Careful Words

inch (n.)

inch (v.)

inch (adv.)

Ay, every inch a king.

William Shakespeare (1564-1616): King Lear. Act iv. Sc. 6.

For every inch that is not fool is rogue.

John Dryden (1631-1701): Absalom and Achitophel. Part ii. Line 463.

For when I gave you an inch, you tooke an ell.

John Heywood (Circa 1565): Proverbes. Part ii. Chap. ix.

I 'll not budge an inch.

William Shakespeare (1564-1616): The Taming of the Shrew. Induc. Sc. 1.

  I am in earnest. I will not equivocate; I will not excuse; I will not retreat a single inch; and I will be heard!

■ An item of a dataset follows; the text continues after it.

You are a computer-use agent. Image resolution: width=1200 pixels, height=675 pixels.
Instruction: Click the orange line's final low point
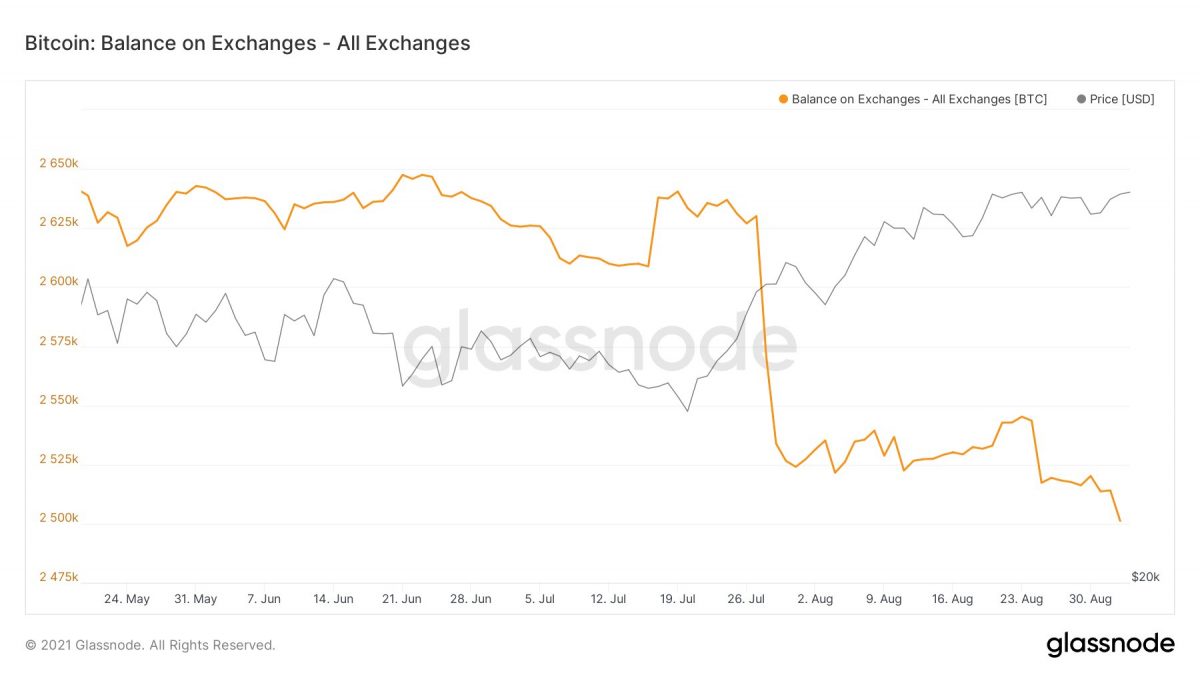pos(1120,521)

William Lloyd Garrison (1804-1879): Salutatory of the Liberator, Jan. 1, 1831.

One inch of joy surmounts of grief a span,

Because to laugh is proper to the man.

Martin Luther (1483-1546): To the Reader.

  Alas, poor Yorick! I knew him, Horatio: a fellow of infinite jest, of most excellent fancy. He hath borne me on his back a thousand times; and now, how abhorred in my imagination it is! my gorge rises at it. Here hung those lips that I have kissed I know not how oft. Where be your gibes now; your gambols, your songs? your flashes of merriment, that were wont to set the table on a roar? Not one now, to mock your own grinning? Quite chap-fallen? Now get you to my lady's chamber, and tell her, let her paint an inch thick, to this favour she must come.

William Shakespeare (1564-1616): Hamlet. Act v. Sc. 1.